Maybe because they read articles like the one in this morning’s Washington Post, entitled Trouble Can Be Downloaded Along With Music. The competition is pretty fierce, but I rate this as a strong contender for the worst piece of computer journalism of 2004. The author clearly understands nothing about music downloading, viruses, adware, spyware, and related technologies. But that doesn’t stop him from delivering eleven paragraphs of pure confusion.
Here’s a sample:
[T]echnology security experts warn that many of this holiday season’s millions of newbie MP3 player owners don’t know what dangers lurk behind some music.
“The risk has skyrocketed,” says Kraig Lane, group product manager at the computer-security products manufacturer Symantec. “The bad guys are putting evil agents into music files and even videos that we are downloading. Music files especially. And you don’t know it’s there.”
The big problem is that some music services — particularly the free and legally questionable peer-to-peer (P2P), file-swapping networks like Kazaa, BearShare and LimeWire that connect millions of home-computer users — deliver something in addition to free software and music. They sneak in adware — or, even worse, viruses and spyware.
Even reputable online music stores sometimes install adware….
The author then goes on, just a few sentences later, to mention iTunes, eMusic, and Wal-Mart’s music store. Do any of those services deliver viruses? No. Do any of those services bundle adware or spyware with their software? I don’t think so. But anyone who reads this story is bound to be thoroughly confused, and alarmed for no good reason. My goodness, they better not download any music, and they better buy some software to protect themselves from all that evil adware and spyware. Hmmm. Which software to buy? Well, the only “expert” quoted in the story is some guy from Symantec, and the author approvingly mentions not only Symantec’s online spyware-scanning service but also its Norton Internet Security.
And what’s this crap about “evil agents” in music and video files?

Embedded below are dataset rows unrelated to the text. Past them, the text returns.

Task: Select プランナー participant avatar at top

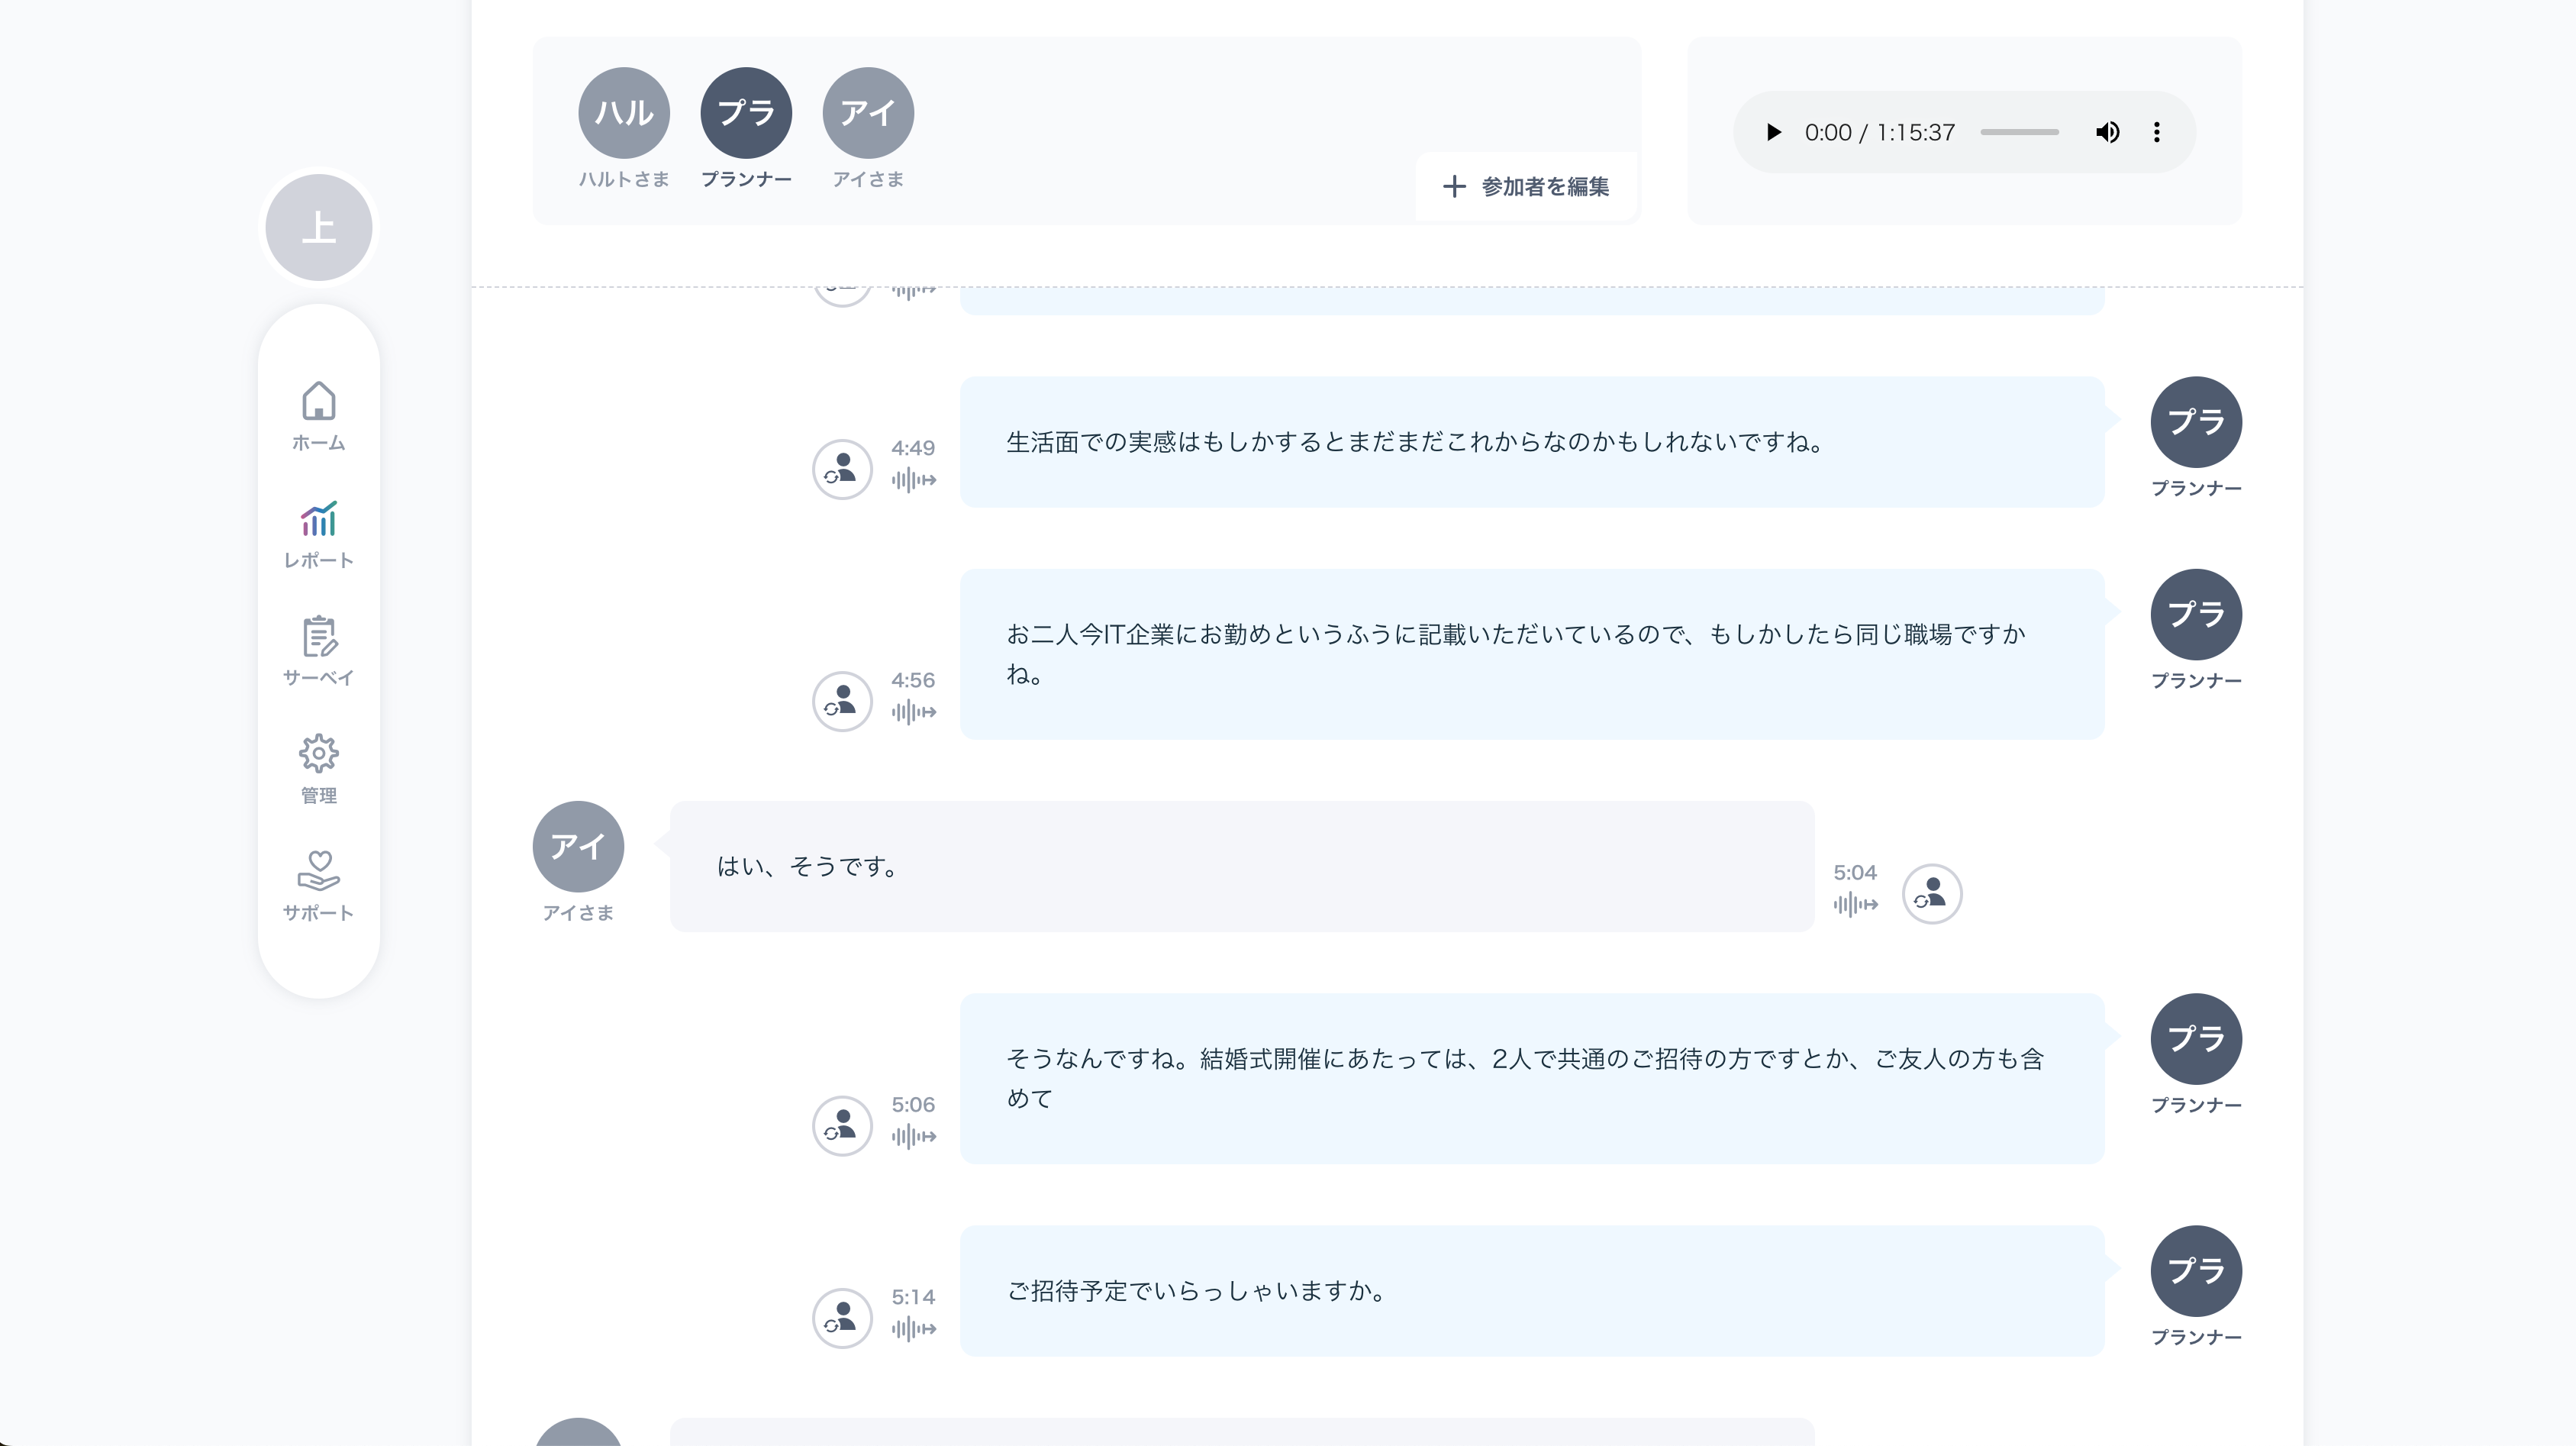Action: 746,113
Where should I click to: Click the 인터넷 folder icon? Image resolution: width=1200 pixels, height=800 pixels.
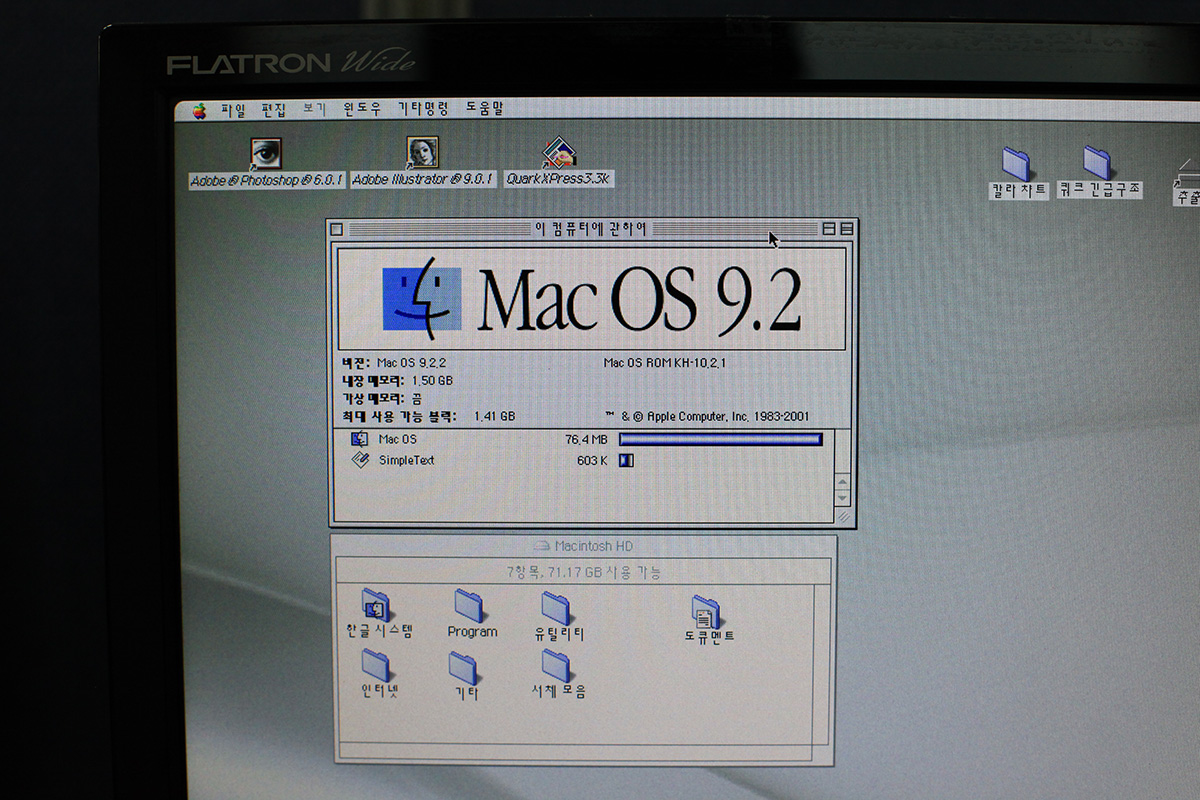[377, 665]
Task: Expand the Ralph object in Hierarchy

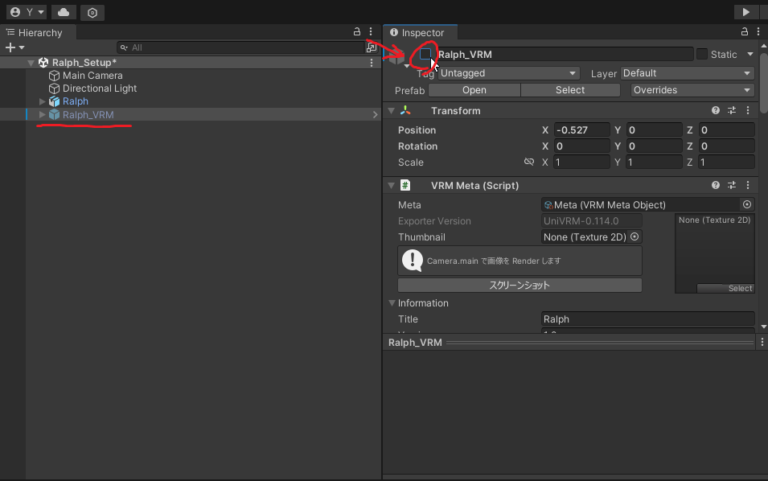Action: [x=42, y=101]
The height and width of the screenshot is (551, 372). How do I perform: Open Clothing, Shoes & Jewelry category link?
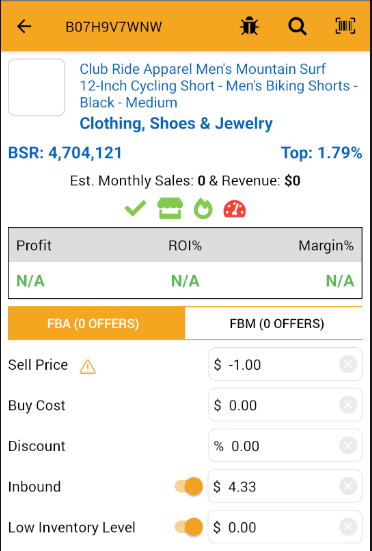click(176, 123)
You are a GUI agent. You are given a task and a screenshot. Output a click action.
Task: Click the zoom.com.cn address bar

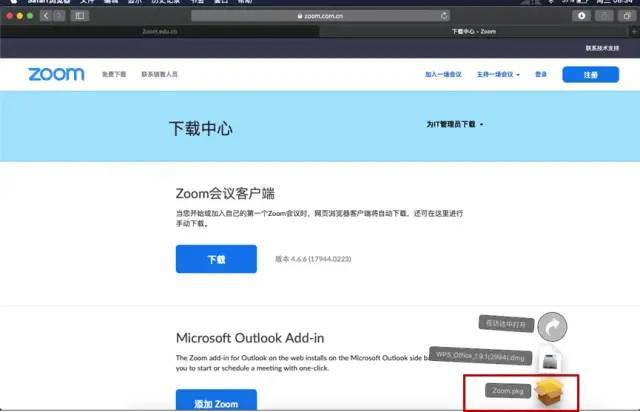pyautogui.click(x=320, y=17)
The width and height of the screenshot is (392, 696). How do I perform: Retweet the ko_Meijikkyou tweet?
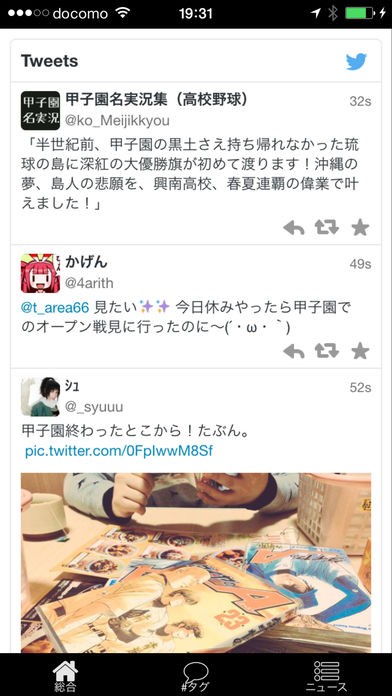(x=327, y=228)
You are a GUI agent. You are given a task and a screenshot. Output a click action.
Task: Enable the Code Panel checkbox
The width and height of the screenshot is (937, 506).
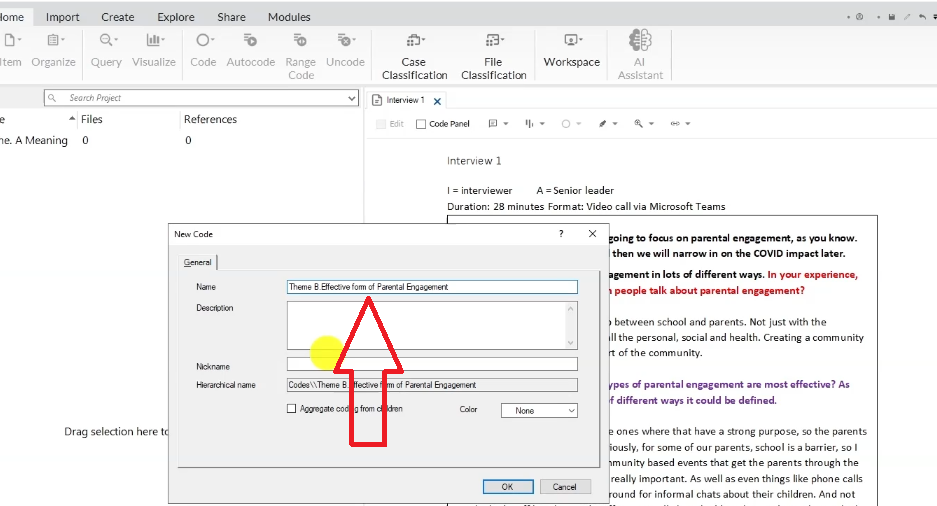click(421, 124)
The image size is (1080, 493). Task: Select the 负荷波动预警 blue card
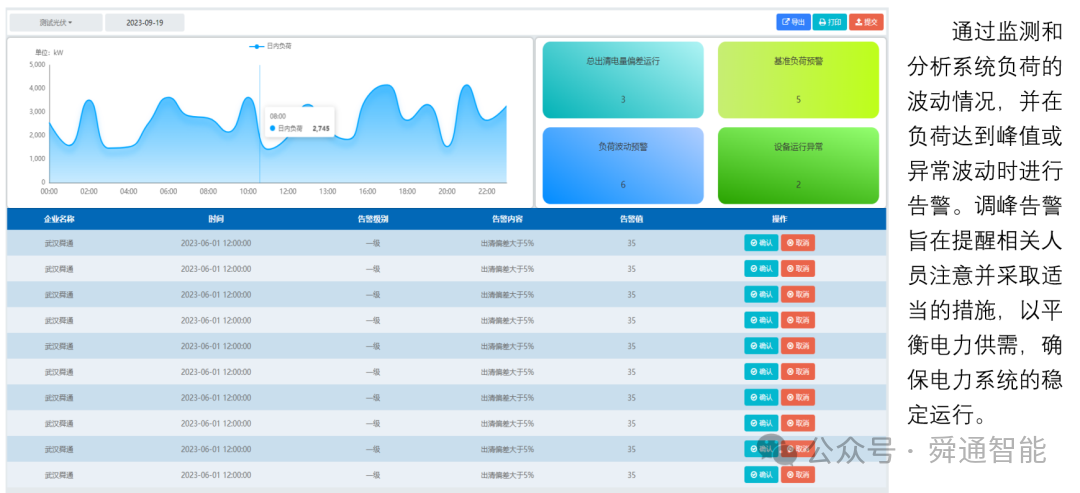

You mean downloaded files that claim to be music files might actually be executable programs? Or does “evil agents” mean something else? We simply don’t know. But if the guy from Symantec says to be afraid, well, we should be afraid. Oh, and we should buy Symantec’s software, right?
Good lord, no wonder people get confused by this stuff.
Ed, you don’t seem to be much of a fan of Symantec’s software. π I used to be, especially in the pre-XP days when I could get Norton Utilities separately from Systemworks and Symantec had not yet decided that it wanted to be about internet security rather than PC performance and stability. Now I prefer Trend-Micro, as you do.